**Action item**.
For the string "Open", work out how many lines of the data contain it and give that number with nothing added.

**The records**.

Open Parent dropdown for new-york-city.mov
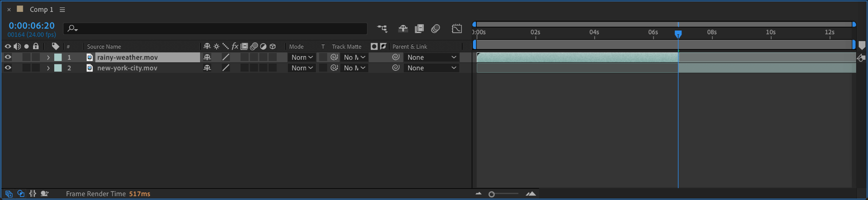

...

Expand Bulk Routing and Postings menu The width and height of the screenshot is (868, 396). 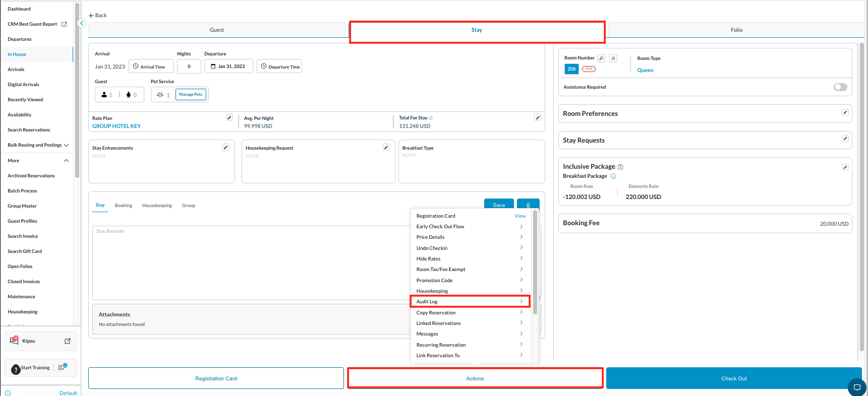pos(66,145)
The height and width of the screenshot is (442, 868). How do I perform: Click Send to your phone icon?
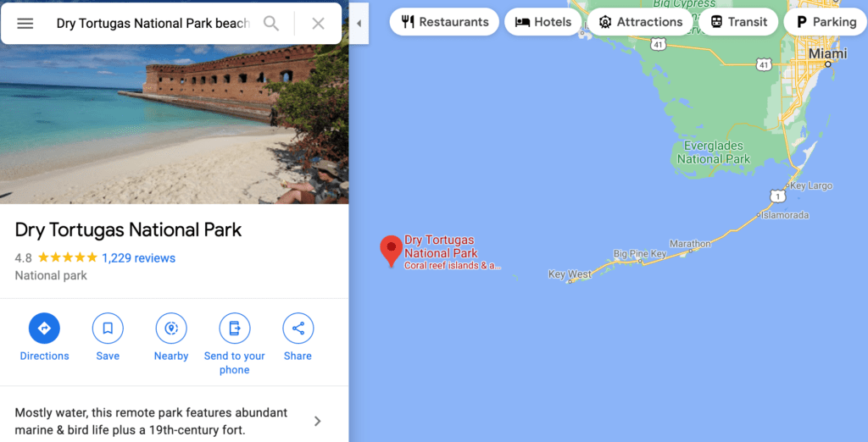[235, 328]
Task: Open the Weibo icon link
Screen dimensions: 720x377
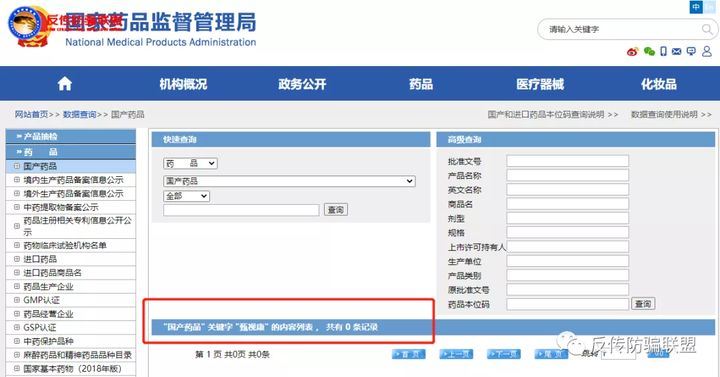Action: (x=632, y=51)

**Exercise response**.
2